*Task description*
Go through the records below line by line and report how many lines include "pixels", giving the number only.

*Excerpted records*
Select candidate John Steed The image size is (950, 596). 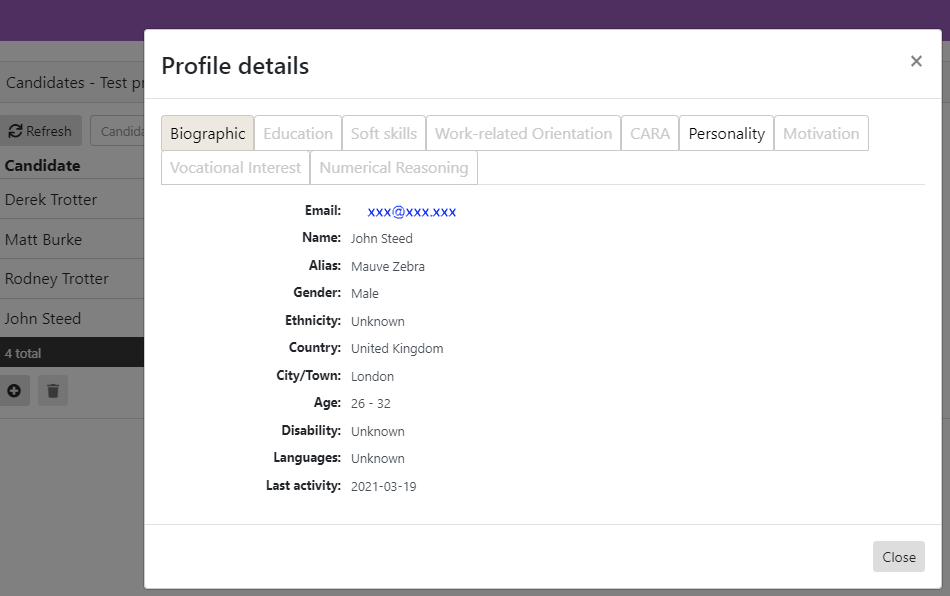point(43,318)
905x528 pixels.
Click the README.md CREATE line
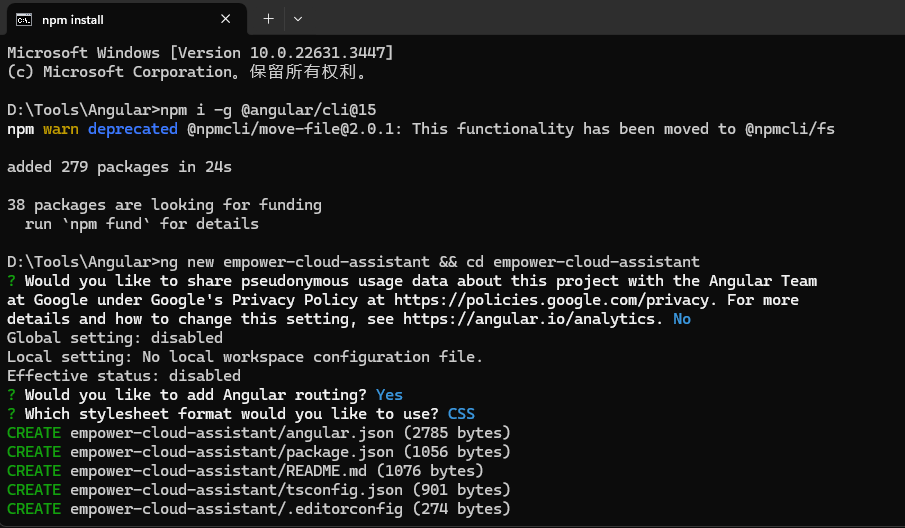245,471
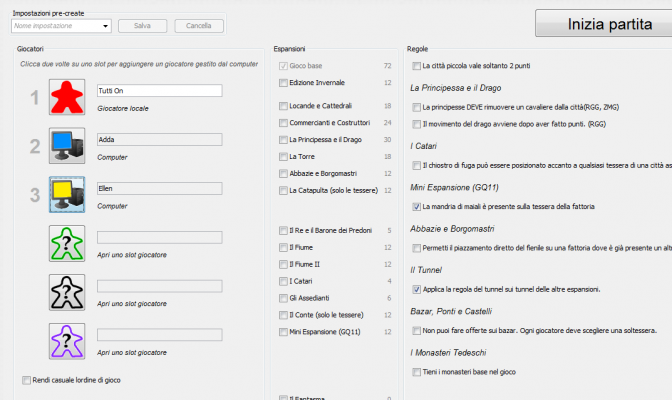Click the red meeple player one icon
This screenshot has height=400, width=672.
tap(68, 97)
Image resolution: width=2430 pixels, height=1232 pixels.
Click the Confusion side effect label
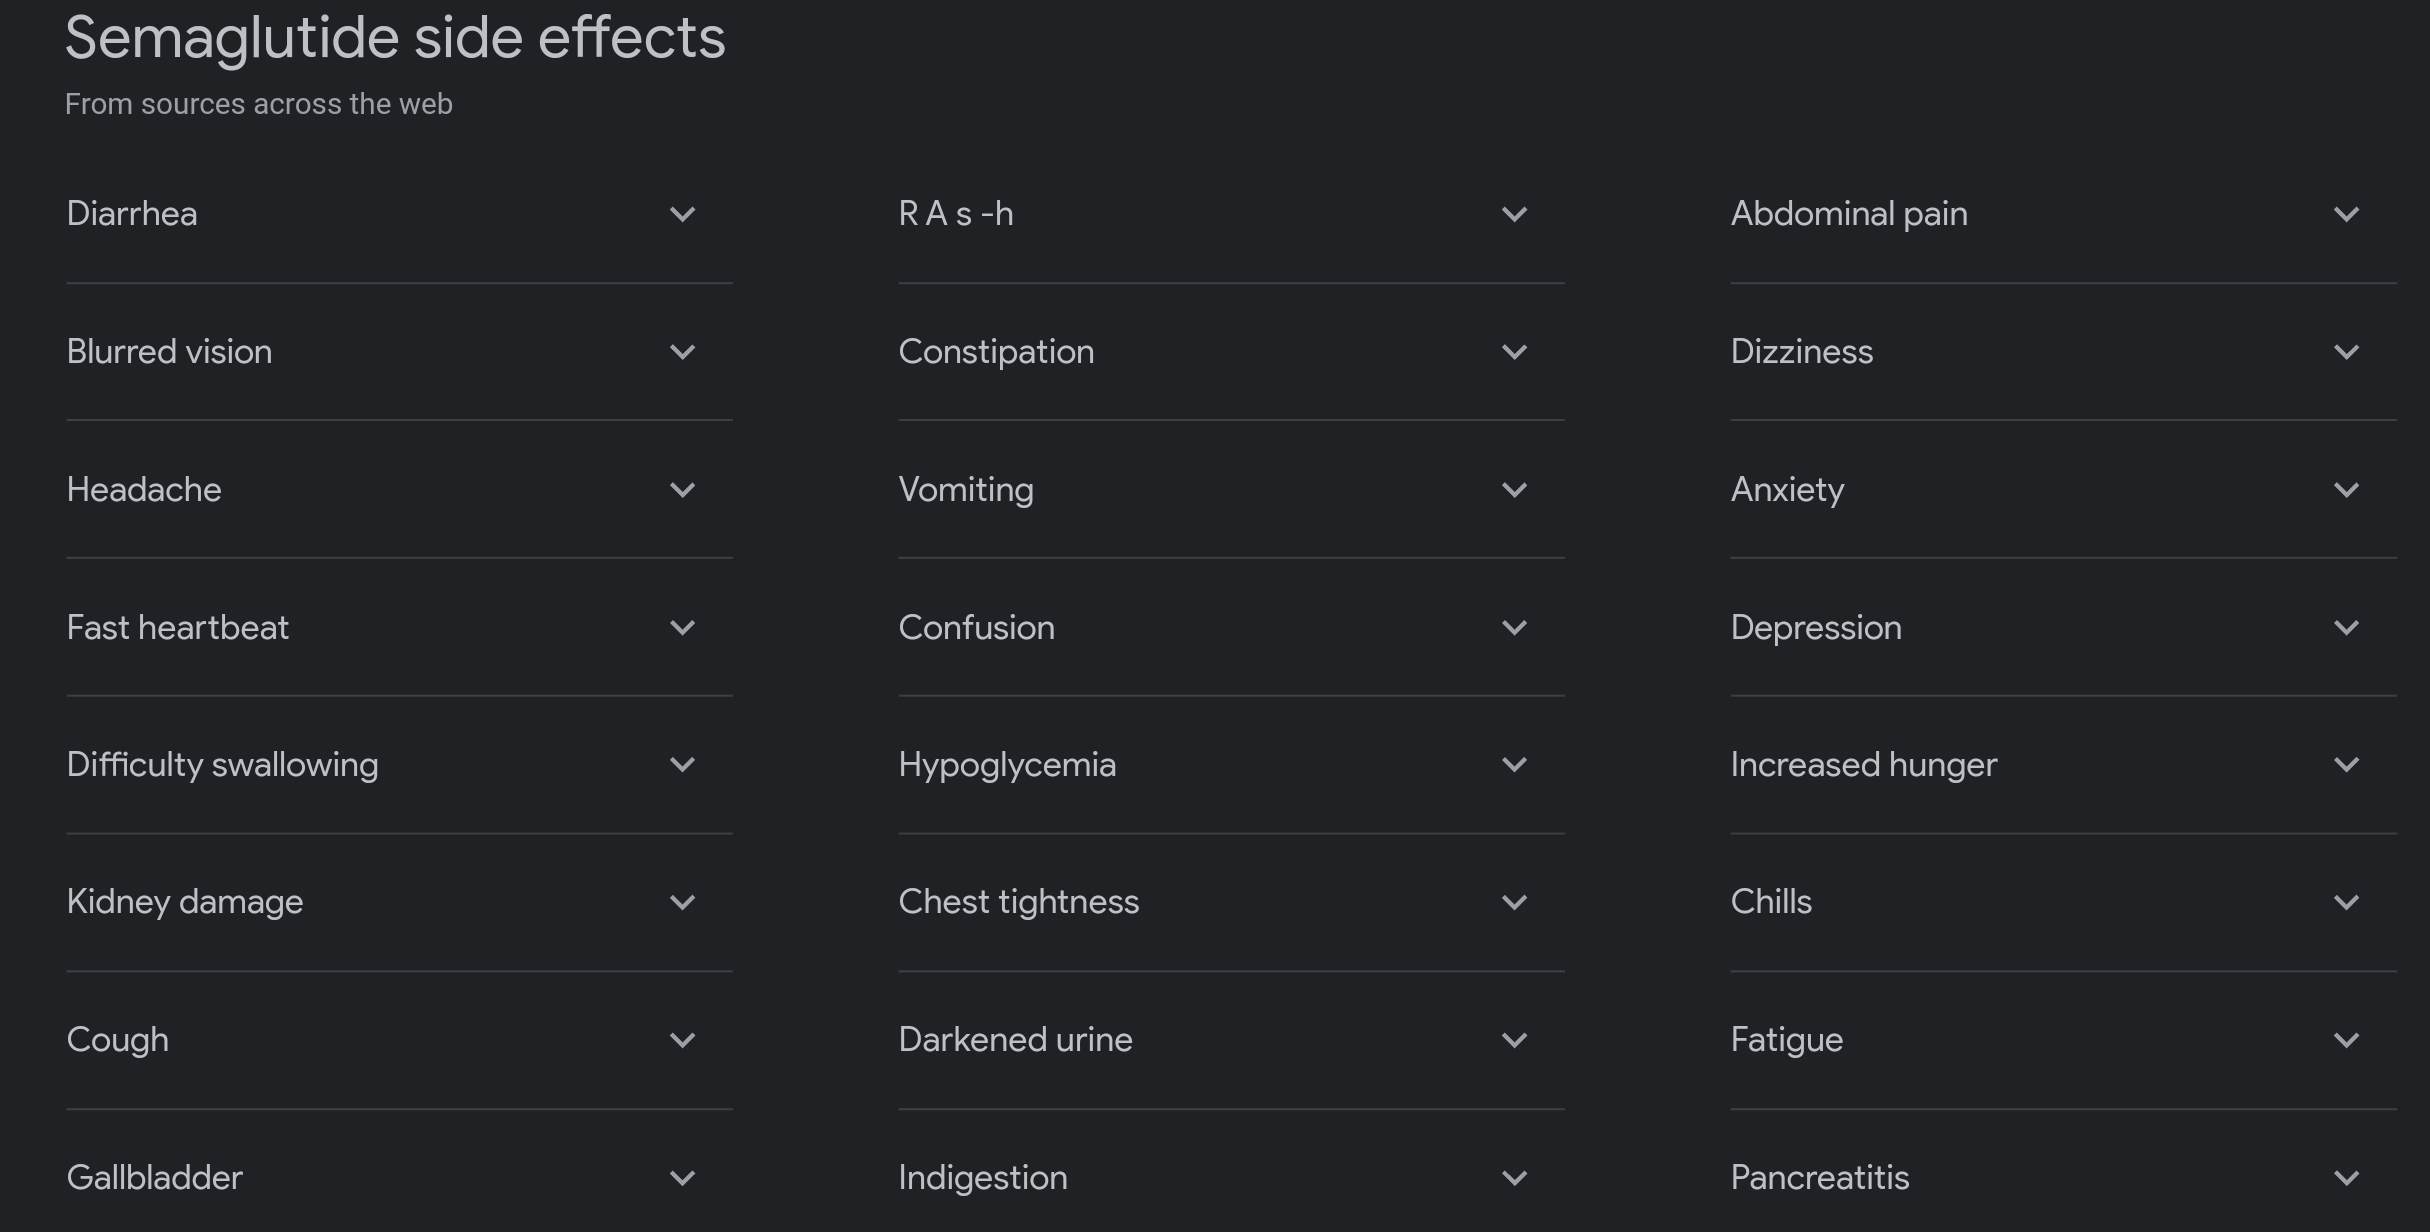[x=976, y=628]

*Task answer*
2